Intraobserver reproducibility was the 2‐SD interval about the mean of the relative differences across pair‐wise readings. Intraobserver reproducibility for the tissue Doppler peak velocities across the 4 sampling sites ranged from 4.5% to 5.3% for e’ and from 4.0% to 4.5% for a’.4 Reproducibility was 2.2% for internal end‐diastolic LV diameter, 4.6% for LV wall thickness, and 4.3% for LV mass.15
We dichotomized diastolic LV function into normal and abnormal as described in previous publications.4, 5 Diastolic dysfunction included: (1) patients with an abnormally low age‐specific transmitral E/A ratio indicative of impaired relaxation, but without evidence of increased LV filling pressures (E/e’ ≤8.5); (2) patients with mildly to moderately elevated LV filling pressure (E/e’ >8.5) and an E/A ratio within the normal age‐specific range; and (3) and patients with an elevated E/e’ ratio and an abnormally low age‐specific E/A ratio (combined dysfunction). To confirm elevation of LV filling pressure, the reader of the offline echocardiographic images checked the differences in the duration between the transmitral A flow (Ad) and the reverse flow in the pulmonary veins (ARd) during atrial systole (Ad<ARd+10) and the left atrial volume index (≥28 mL/m2).

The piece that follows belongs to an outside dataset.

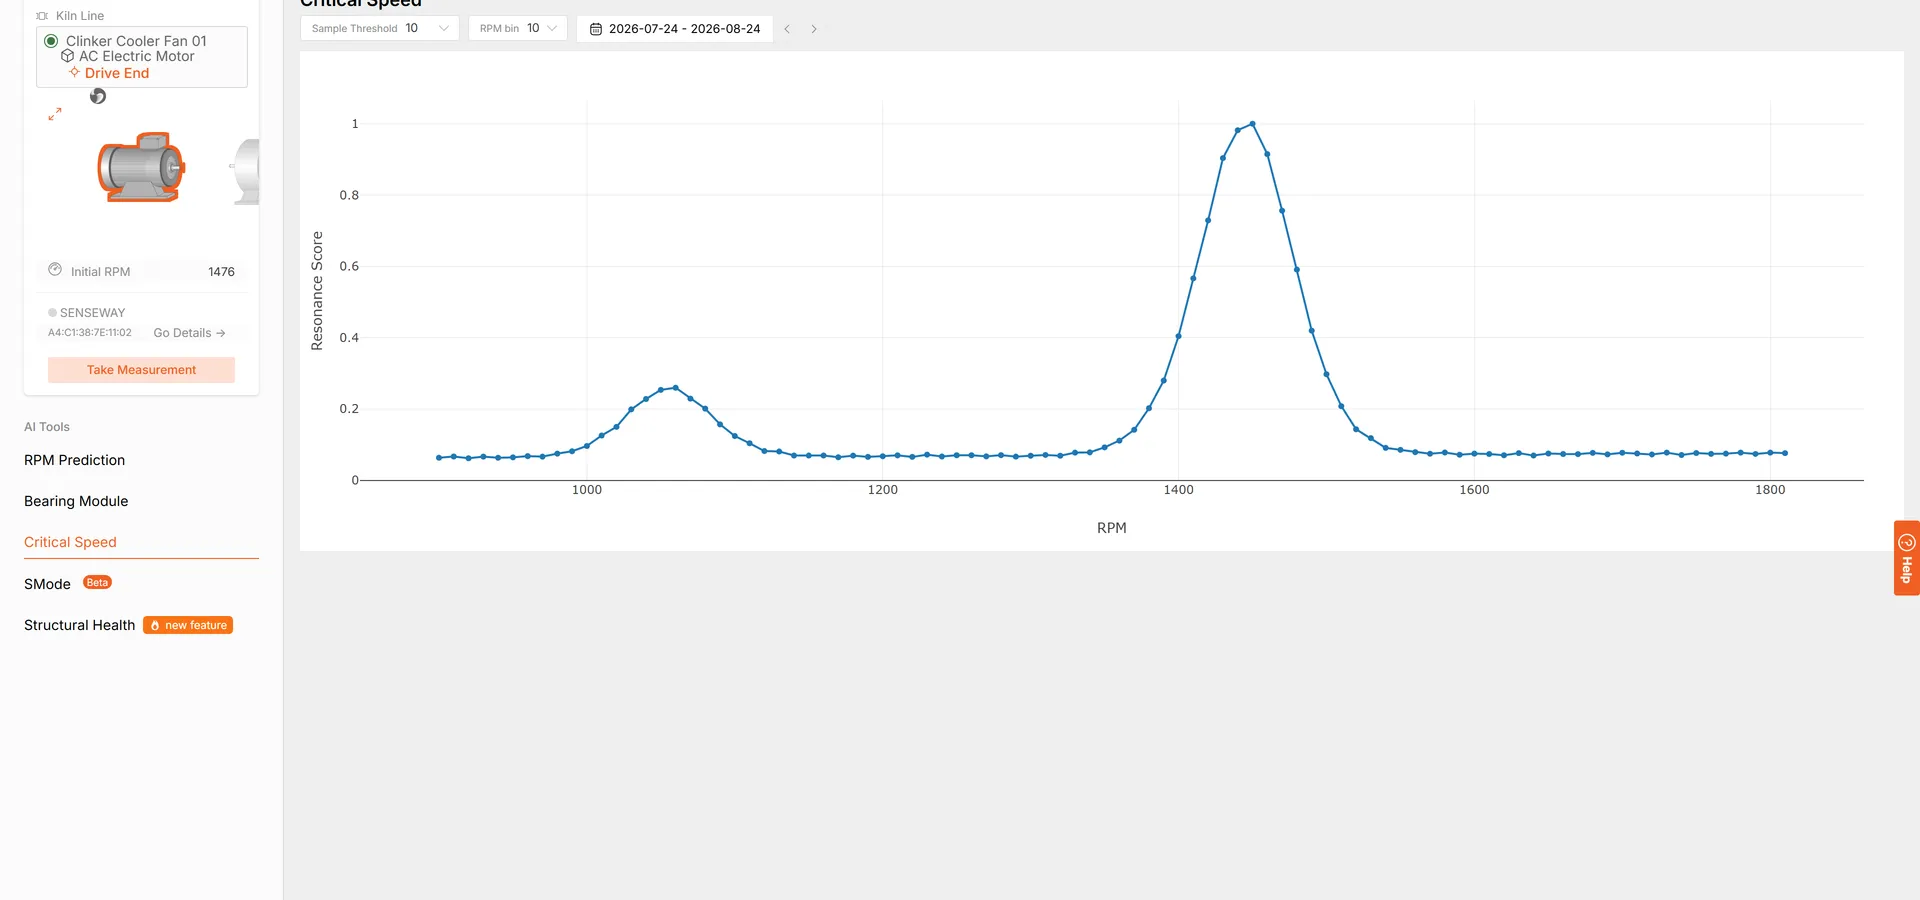This screenshot has width=1920, height=900.
Task: Follow the Go Details link
Action: [189, 333]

Nuclear Magnetic Resonance Spectroscopy
For nuclear magnetic resonance (NMR) spectroscopy,7, 16, 17 500 μL of plasma were mixed with 50 μL of D2O (as a field lock). A total of 500 μL of the mixture of each sample was then individually transferred into a 5‐mm high‐resolution NMR tube. All proton NMR (1H NMR) spectra were acquired using a standard 1‐dimensional pulse sequence with water suppression (Bruker Avance 600 spectrometer operating at 600.13 MHz with a 5‐mm 1H/13C/15N TXI probe). A total of 256 FIDs (free induction decay) were collected into 64 k data points with a spectral width of 14 ppm and a recycle delay (RD) of 1 second. The water signal was saturated with weak irradiation during the RD. Before Fourier transformation, the FID was multiplied by a 0.3‐Hz exponential line broadening.

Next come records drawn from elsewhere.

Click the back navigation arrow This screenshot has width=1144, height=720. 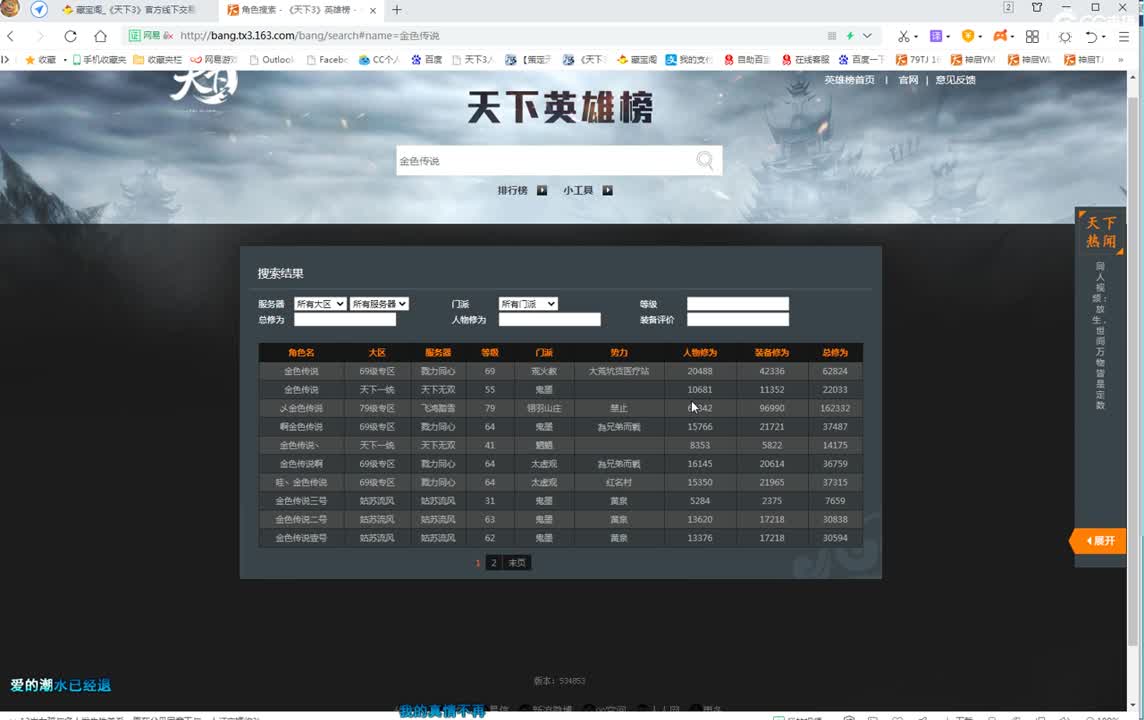[10, 35]
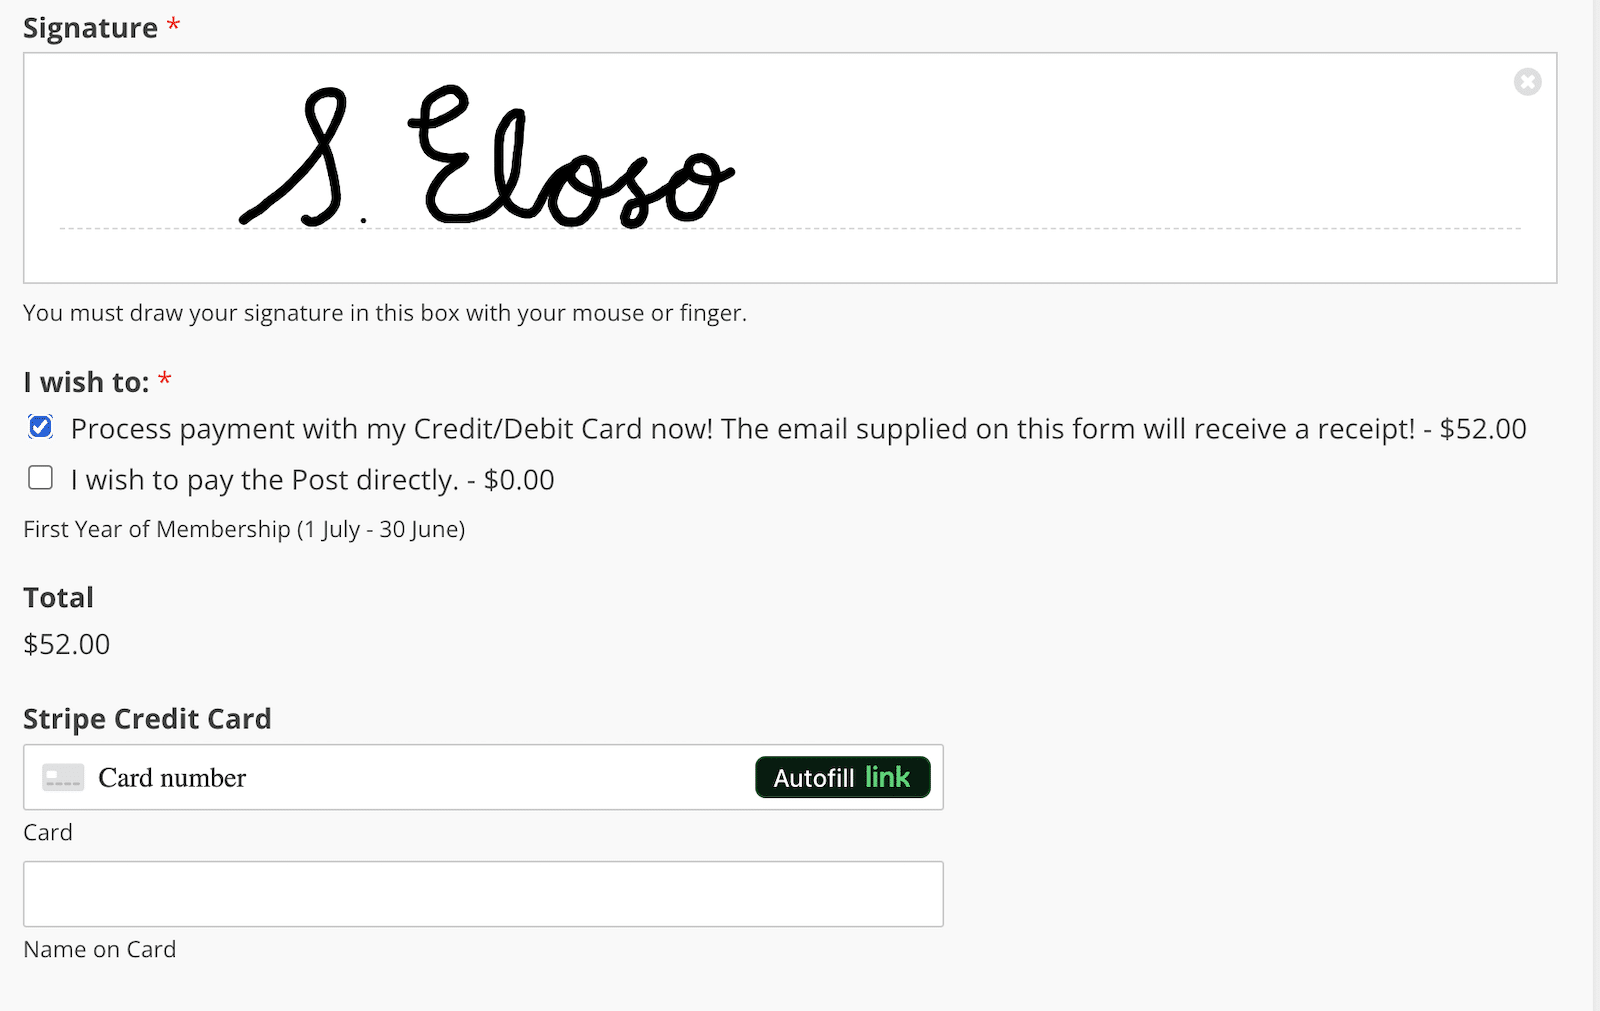1600x1011 pixels.
Task: Clear the drawn signature with the X icon
Action: (1527, 82)
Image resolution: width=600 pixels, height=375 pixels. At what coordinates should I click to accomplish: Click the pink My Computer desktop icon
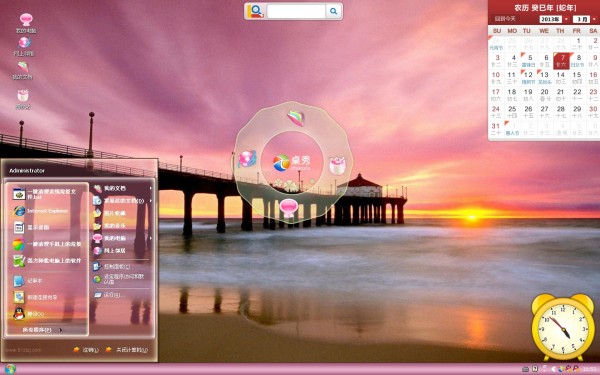coord(26,23)
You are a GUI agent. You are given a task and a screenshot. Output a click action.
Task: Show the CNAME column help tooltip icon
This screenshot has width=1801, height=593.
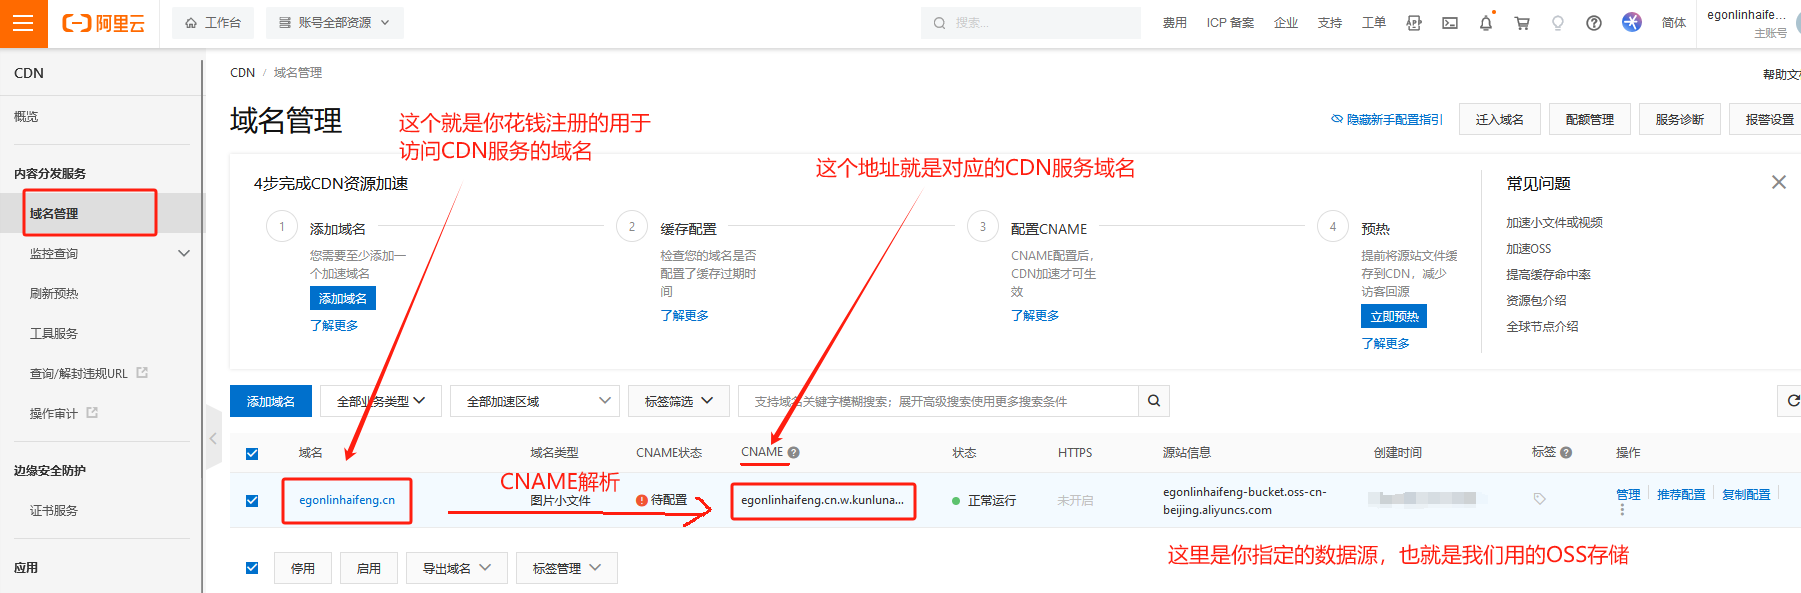[793, 453]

Spectral chemical shift referencing on the alanine CH3 doublet signal at 1.475 ppm was performed in all spectra. Resonances in these spectral regions were assigned using the literature18 and selected 2D NMR (especially for long chain metabolites) spectra. We normalized all spectra to total spectral area. Thus, individual peak intensities were normalized to total metabolite content for a better comparison between samples. Spectral regions belonging to EDTA resonances (2.52–2.57 and 3.06–3.17 ppm) were removed from spectra for subsequent analysis. We used available spectral databases and 2D NMR experiments to aid structural identification of relevant metabolites. All spectra were processed using Topspin 1.3 (Bruker Biospin GmbH, Rheinstetten, Germany) and transferred to MATLAB (2006; The MathWorks, Inc., Natick, MA) using in‐house scripts for data analysis. Signals belonging to selected metabolites were integrated and quantified, using semiautomated in‐house MATLAB peak‐fitting routines. These fitting routines were based on Levenburg‐Marquard optimization procedures. The target function for the optimization included experimental spectra measured for standard solutions of selected metabolites with complex multiplet patterns and theoretically generated Lorentzian‐shape signals for those metabolites with simpler spectral patterns.

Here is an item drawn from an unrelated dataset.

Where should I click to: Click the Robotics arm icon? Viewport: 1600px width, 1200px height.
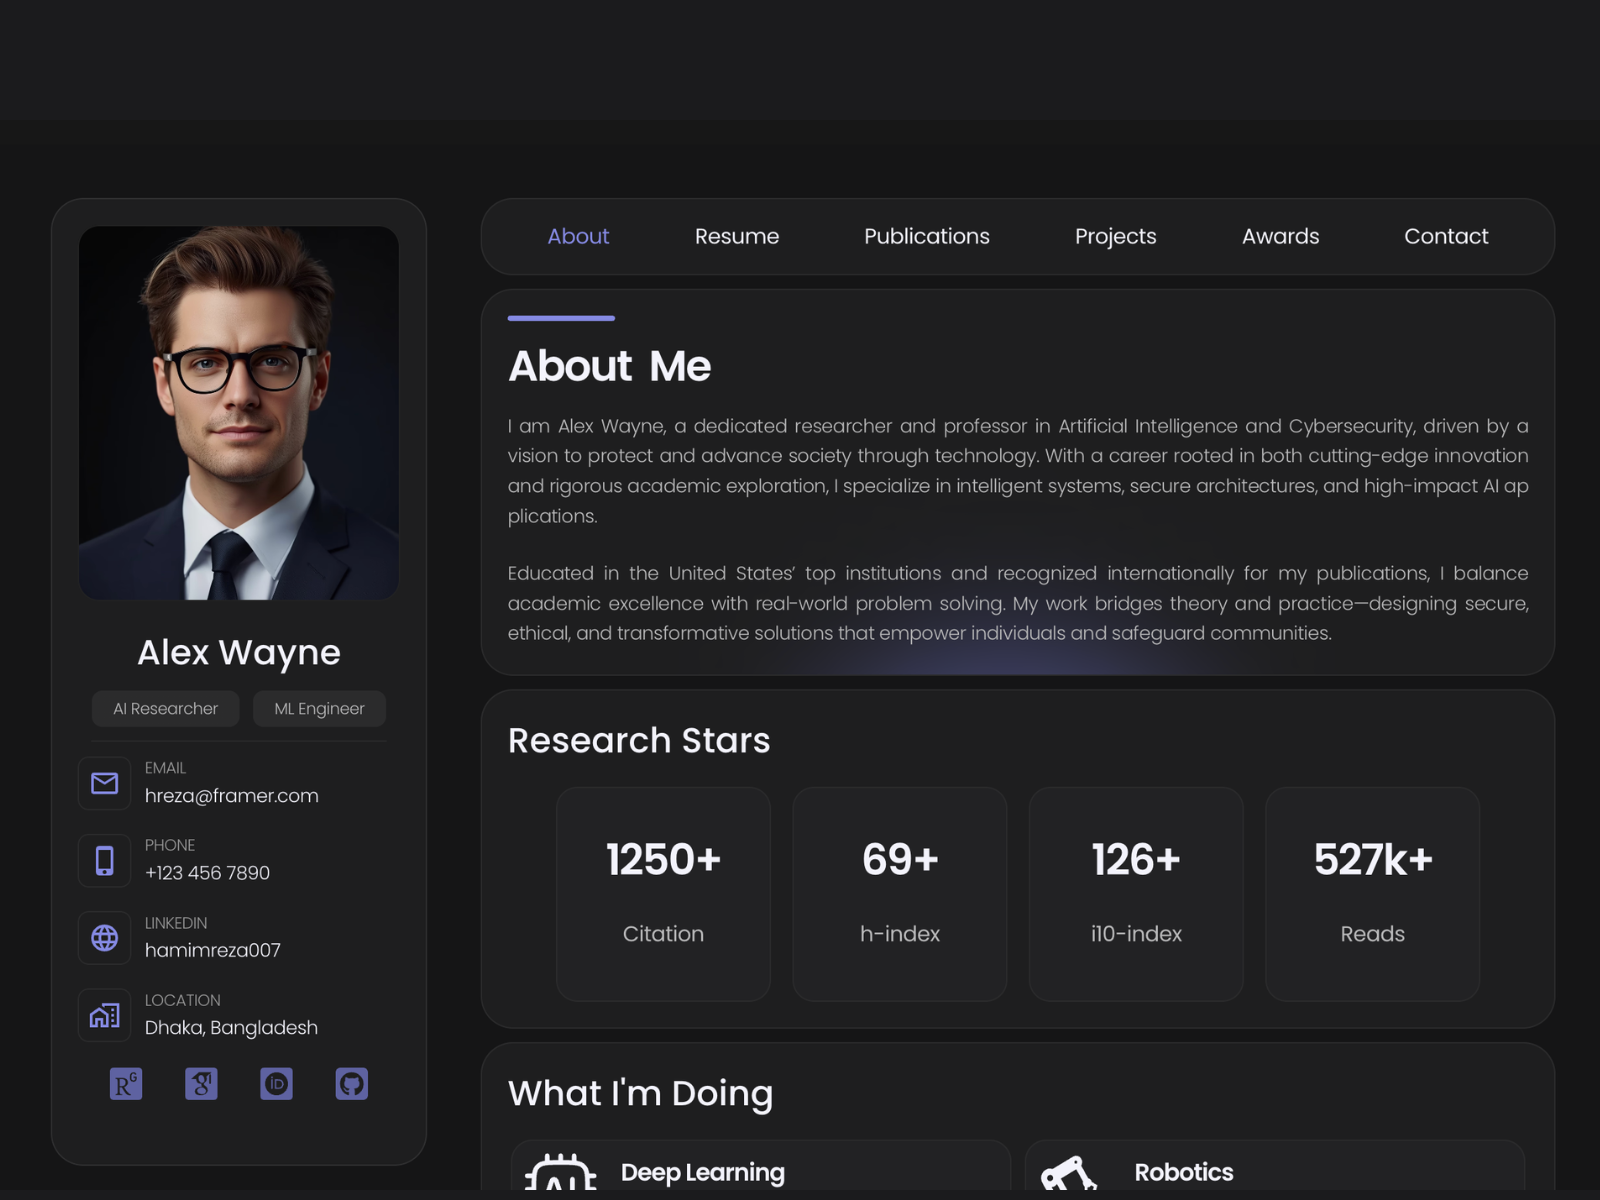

Blood pressure was the average of 5 consecutive auscultatory readings obtained according to European guidelines with a standard mercury sphygmomanometer with the participant resting in the seated position for at least 5 minutes.19 Hypertension was a blood pressure of at least 140 mm Hg systolic or 90 mm Hg diastolic or use of antihypertensive drugs. Body mass index (BMI) was weight in kilograms divided by height in meters squared. Venous blood samples were drawn after at least 8 hours of fasting for measurement of plasma glucose and serum total and high‐density lipoprotein (HDL) cholesterol, creatinine, γ‐glutamyltransferase (biomarker of alcohol intake), and insulin. The homeostatic model assessment (HOMA) index was computed from glucose and insulin.20 Glomerular filtration rate (GRF) was derived by the Chronic Kidney Disease Epidemiology Collaboration equation.21 Diabetes mellitus was a self‐reported diagnosis, a fasting glucose level of at least 7 mmol/L, or use of antidiabetic agents.22 In 649 participants, N‐terminal of the prohormone BNP (NT‐proBNP) was measured in plasma by a competitive enzyme immunoassay (EIA) for research use (Biomedica Gruppe, Vienna, Austria).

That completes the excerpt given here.